Embora a fé pessoal ou a fé do ministro não ponham em risco a validade do sacramento, é necessário a existência de uma fé verdadeira para que se receba o corpo e o sangue de Cristo para proveito e não para juízo. No Catecismo Maior Lutero escreve: 

“Agora, cumpre vejamos qual a pessoa que recebe esse poder e proveito... aquele que crê conforme rezam as palavras e o que trazem. Pois não são ditas ou proclamadas a pedras e paus, mas àqueles que as ouvem... E como oferece e promete perdão dos pecados, não pode ser recebido de outra maneira senão pela fé. Essa fé exige-a ele mesmo na palavra, ao dizer: “dado por vós” e “derramado por vós.”

Também erram na questão da validade do sacramento aqueles que procuram limitar a consagração dos elementos ao tempo em que a Ceia é celebrada. Dizer que após a celebração os elementos novamente voltam a ser simples pão e simples vinho, é declarar e defender algo que não possui qualquer respaldo bíblico, mas é uma conclusão baseada apenas em opiniões e pensamentos humanos – o que é um grande perigo e erro. Mesmo havendo muitos cálices e muitos pães, o texto bíblico claramente diz que Jesus abençoou apenas um pão e apenas um cálice, e deles deu aos seus discípulos. Em momento algum algo é dito a respeito de uma suposta desconsagração dos elementos, pelo contrário, desde o AT, as coisas que foram consagradas não deveriam ser mais unidas com coisas comuns ou impuras, pois isso caracterizaria um desprezo e profanação das coisas santas de Deus. As sagradas instituições são realmente sagradas, é necessária tratá-las com máxima reverência e cuidado.
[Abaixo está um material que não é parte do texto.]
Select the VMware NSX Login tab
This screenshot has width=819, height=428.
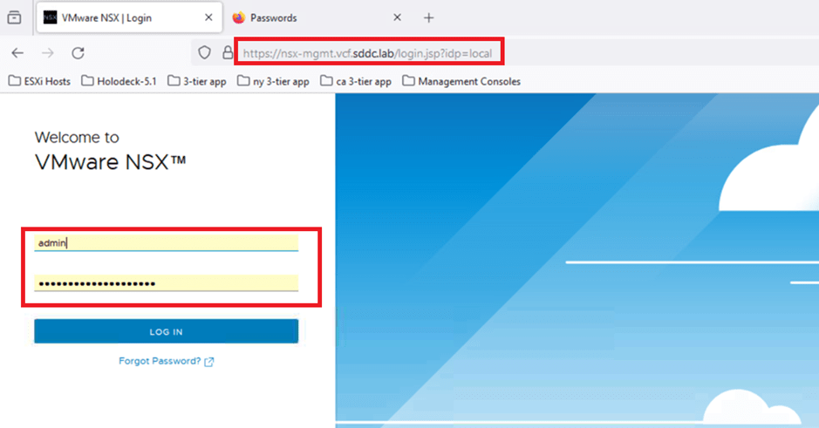coord(122,17)

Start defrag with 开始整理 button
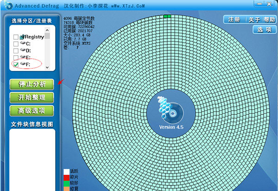pos(31,97)
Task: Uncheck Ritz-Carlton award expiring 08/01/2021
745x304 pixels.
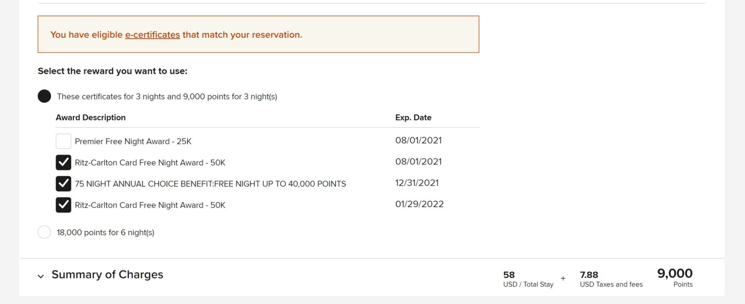Action: [x=64, y=162]

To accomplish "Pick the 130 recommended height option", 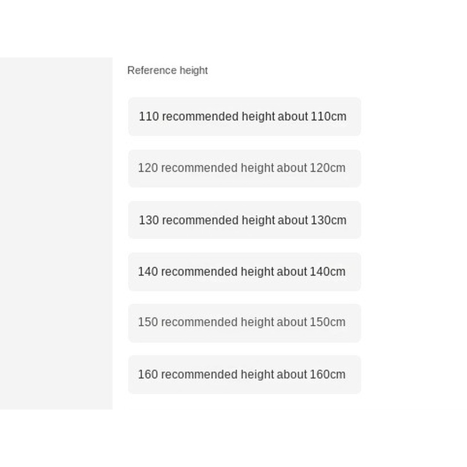I will pos(244,220).
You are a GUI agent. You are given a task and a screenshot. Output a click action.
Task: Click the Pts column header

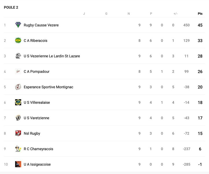[200, 14]
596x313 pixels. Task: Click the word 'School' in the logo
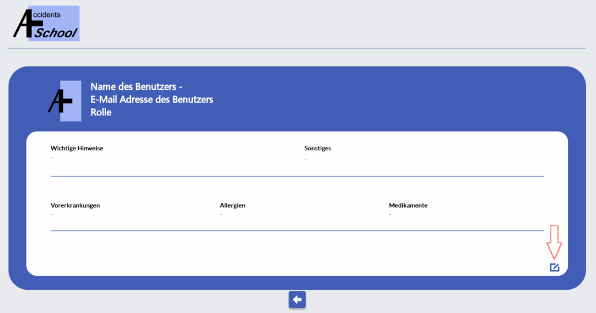pyautogui.click(x=55, y=33)
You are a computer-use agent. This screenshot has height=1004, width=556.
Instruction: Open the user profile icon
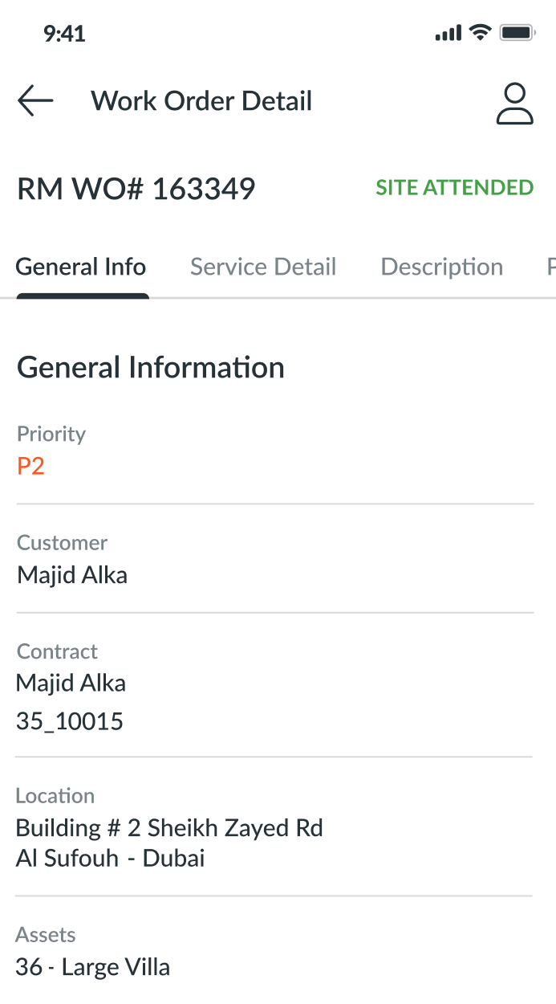coord(514,104)
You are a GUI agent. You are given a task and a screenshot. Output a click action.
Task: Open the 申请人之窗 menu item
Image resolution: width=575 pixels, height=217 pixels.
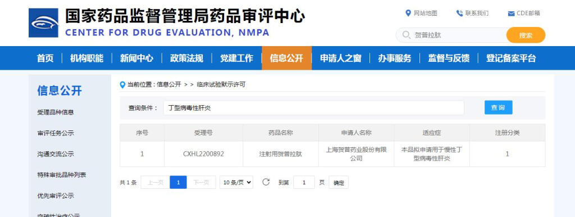click(341, 58)

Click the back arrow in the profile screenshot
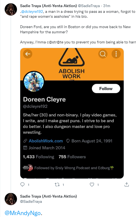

Ainda sobre essa questão, alguns luteranos querem limitar a consagração dos elementos ao uso deles, ou seja, terminou o culto, terminou a consagração. Acontece que quanto a teologia luterana e o próprio Lutero falam do uso do sacramento, esse uso não diz respeito ao início e fim da cerimônia, mas diz respeito ao seu uso correto diante de invenções que foram criadas pelo ser humano. Ou seja, o uso do sacramento é para ser comido e bebido por cristãos na reunião cristã – no culto. O correto uso do sacramento não é para procissões, missas privadas, para ser guardado ou para qualquer outra coisa que não esteja em acordo com o uso instituído pelo próprio Jesus. Portanto, é um erro utilizar a noção confessional de “uso” do sacramento para limitar a sacralidade dos elementos ao momento da comunhão/culto.
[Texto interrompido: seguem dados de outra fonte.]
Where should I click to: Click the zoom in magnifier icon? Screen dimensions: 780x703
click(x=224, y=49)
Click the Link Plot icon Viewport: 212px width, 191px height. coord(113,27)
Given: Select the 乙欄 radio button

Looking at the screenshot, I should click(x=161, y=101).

Por fim, diante de tudo o que foi exposto, podemos resumir dizendo que não é apenas o simples uso das palavras da instituição que fazem do pão e do vinho o corpo e o sangue de Cristo. Conforme evidente em Lutero e nas Confissões Luteranas, é necessário e indispensável não apenas as palavras da instituição, mas o celebrar da Ceia conforme a instituição, o uso e ordenança de Cristo Jesus, sem inserções e deturpações humanas. Diante disso, o próprio Deus, em seu imensurável poder e palavra performativa, concede a seus filhos tão grande e espantosa bênção da salvação – o próprio corpo e o próprio sangue de seu próprio Filho, que se entregou para pagar pelos nossos pecados. A Santa Ceia pertence a ele, ele a pregara, ele nos convida – é por isso que é chamada de Ceia do Senhor.

A Declaração Sólida resume: 

“a verdadeira presença do corpo e sangue de Cristo na ceia não é efetuada pela palavra ou obra de homem algum, quer seja o mérito ou a recitação do ministro, quer o comer e beber ou a fé dos comungantes. Tudo isso, ao contrário, deve ser atribuído unicamente à virtude do onipotente Deus e à palavra, instituição e ordenação de nosso Senhor Jesus Cristo... em todo lugar onde a Ceia é celebrada segundo a instituição de Cristo e suas palavras são usadas, o corpo e o sangue de Cristo verdadeiramente estão presentes, são distribuídos e recebidos, por virtude de potência daquelas palavras que Cristo pronunciou por ocasião da primeira ceia... O próprio Cristo prepara e abençoa esta mesa” (DS VII 74-76).